Mapping has been conducted in Burkina Faso, Cameroon, Côte d’Ivoire, DRCongo, Kenya, Mali, Namibia, Niger, Nigeria, Senegal, South Africa, Tanzania, Zambia, Zimbabwe
Abandoned mines and mine infrastructure are the cause of many often ignored impacts of mining, including acid mine drainage, subsidence and large-scale disasters that can convert once biodiverse and productive land and water systems into barren, toxified dump sites.
Despite these risks, the mining industry still enjoys limited accountability for its toxic legacy in many places around the planet, with communities, citizens and governments footing the bill both economically and in terms of their health and livelihoods.

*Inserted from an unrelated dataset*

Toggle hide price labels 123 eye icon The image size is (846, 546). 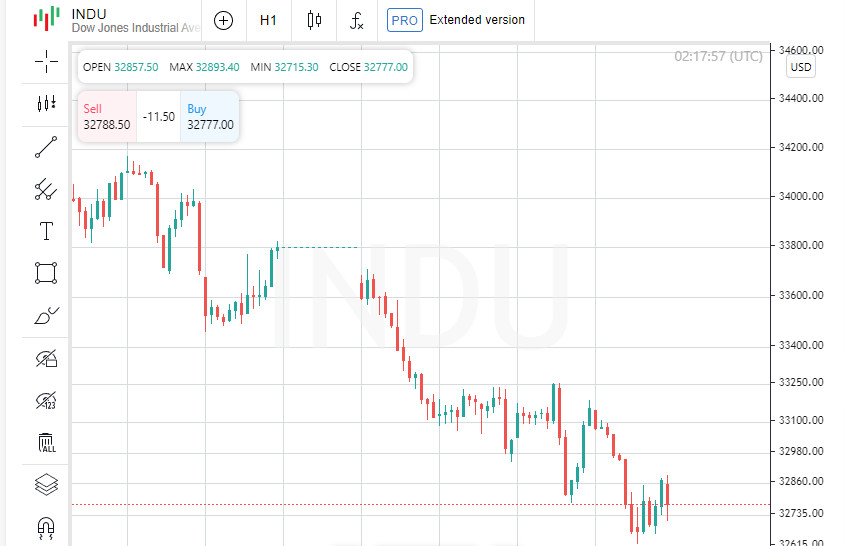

The lack of strict financial liability for companies in care of abandoned mines acts as an indirect subsidy to the industry who profit most from mining operations yet are allowed to dump the consequences on others. This is especially concerning as many mine sites require ‘perpetual care and maintenance’ into the future to be safe.
The majority of abandoned mine sites worldwide remain un-mapped, unaccounted for and potentially unsafe. This is the case even in wealthy nations like the USA, which is home to anywhere between 50-500,000 abandoned mine sites.
UNESCO’s new research project will make an important contribution to understanding the threats faced by abandoned mines in Africa. We believe it will further emphasise the fact that, when all scales of impact are taken into account, mining burdens communities, citizens and governments more than it benefits them economically speaking, contributing to the resource curse.